Agnes clucked her tongue. “Of course Snow would feel the chill; dainty, lovely girl that she is. Well, you just watch your step out in those woods, and no talking to strangers, you hear?”
I bit back my response that Snow was tougher than she looked, and focused on the second part of her comment. “What strangers could there possibly be?” I asked, briefly forgetting a certain talking bear. “It’s a village of two hundred people.”
She raised her chin loftily, for a moment looking more like a duchess than a butcher’s wife. “You haven’t heard?”
“Haven’t heard what?”
She leaned in towards me, her tone taking on a conspiratorial air. “Mistress Joan told me that one of the royal princes was seen about the area this morning. Riding a fine black horse, he was, along with half a dozen guards. Now what do you have to say about that?”
I blinked. “A prince? Like, a prince of Danvia?”
“Yes, a prince of Danvia!” Agnes said with some exasperation. “We’re not likely to receive any foreign princes all the way out here, are we?”
“I suppose not.” I considered that for a moment. Thanks to village gossip I knew that our king, Xavier, had one daughter and two sons.
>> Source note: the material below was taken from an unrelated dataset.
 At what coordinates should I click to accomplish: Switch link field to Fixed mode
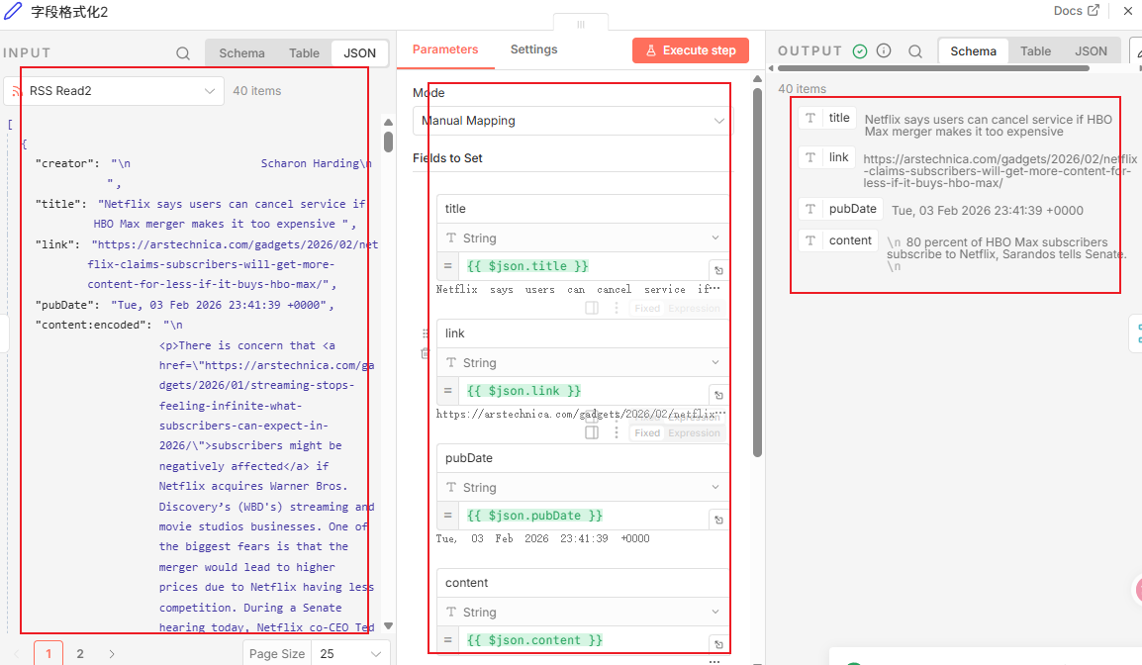click(x=647, y=432)
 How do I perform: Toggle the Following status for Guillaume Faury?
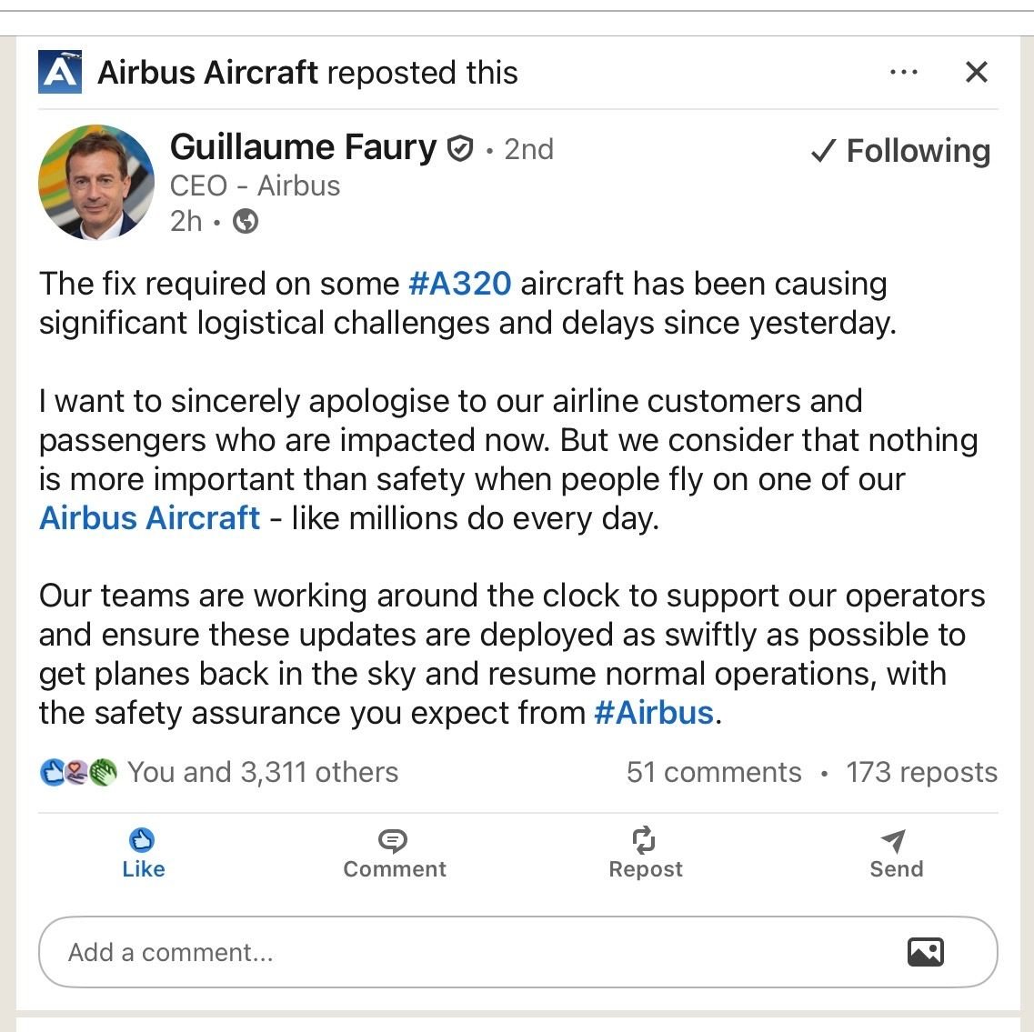(x=900, y=151)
I’d even seen a painting of the royal family, when I’d delivered goods to a local, wealthy household. It had been a faded image of a golden-haired couple surrounded by a trio of golden-haired children. The littlest had the round cheeks of an infant. But it figured the princes were no longer children, if one was able to ride out here alone. Barring the guards, of course.
She seemed to want more of a response than that, so I added, “You don’t need to worry. If I run into anyone in the forest, I won’t stop to chat.”